Radiation pneumonitis (RP) is the one of the most significant complications of acute treatment-related toxicities in lung cancer. It occurs in 5–15 % of people who go through radiation therapy for lung cancer. The occurrence is higher if chemotherapy is given at the same time [2, 3].
The adverse effect of anti-cancer treatments on digestive system is commonly seen in lung cancer patients. Both radiation and chemotherapy can induce gastrointestinal injury. Incidence of radiation esophagitis is associated with higher radiation dose and concurrent chemotherapy [4]. Chemotherapy has been known to cause various effects on digestive system including nausea, vomiting, loss of appetite, indigestion, etc. Therefore, proton pump inhibitors (PPIs) are frequently used in clinics to provide symptomatic relief.
Recently, researchers have shown that the application of PPIs is a risk factor for community-acquired pneumonia and hospital-acquired pneumonia [5, 6]; however, there is no related evidence regarding the effect of PPIs on RP. In our study, we retrospectively analyzed 84 lung cancer patients who developed RP after precise radiotherapy over a five-year period (2008–2013) to explore the effect of PPIs on the development and prognosis of lung cancer precise radiotherapy-induced RP.
Methods
Patients
A review of pathologically proven lung cancer patients presenting in our hospital between 2008 and May 2013 was performed. 84 patients who had been diagnosed with RP after precise radiotherapy were selected. Enrolled patient characteristics were collected including gender, age, location/pathological type/staging of the tumor, complications, as well as previous treatment history with surgery, radiotherapy, and chemotherapy. Patients who consumed other acid-inhibitory drug or were aged less than 18 were excluded.

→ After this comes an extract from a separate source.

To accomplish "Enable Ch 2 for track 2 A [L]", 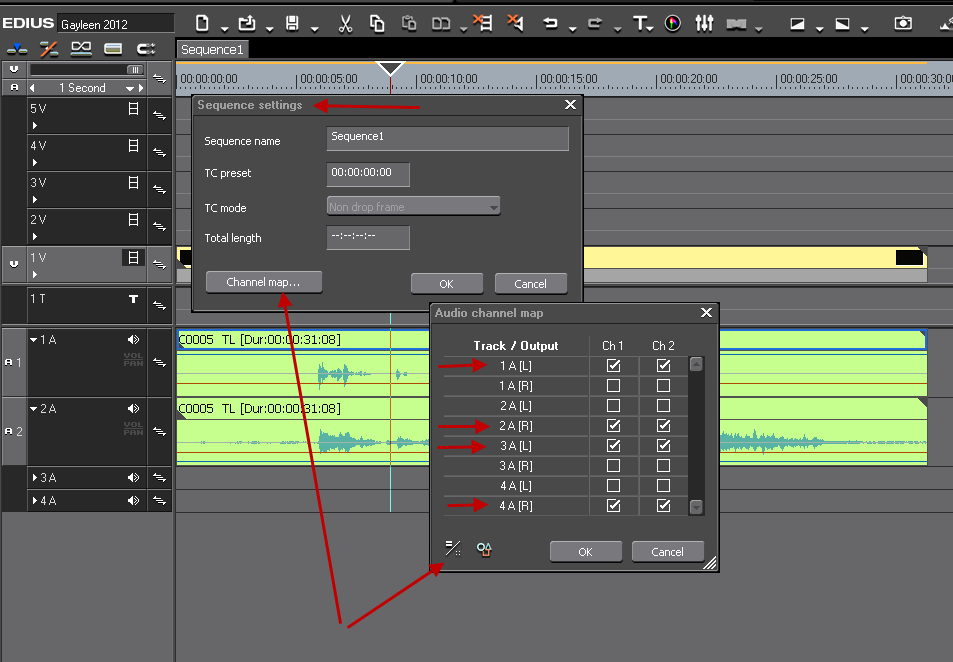I will click(x=663, y=406).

Treatment with Radiotherapy and Chemotherapy
Patient was either treated with radiotherapy alone or combined with chemotherapy. For radiotherapy, intensity-modulated conformal radiotherapy (IMRT) or three-dimensional conformal radiotherapy (3DCRT) is applied. Linear accelerator 6 MVX line was used for routine isocenter irradiation. Radiation regimen was reformulated after radiated to 50 Gy if the lesion was extended [7–9].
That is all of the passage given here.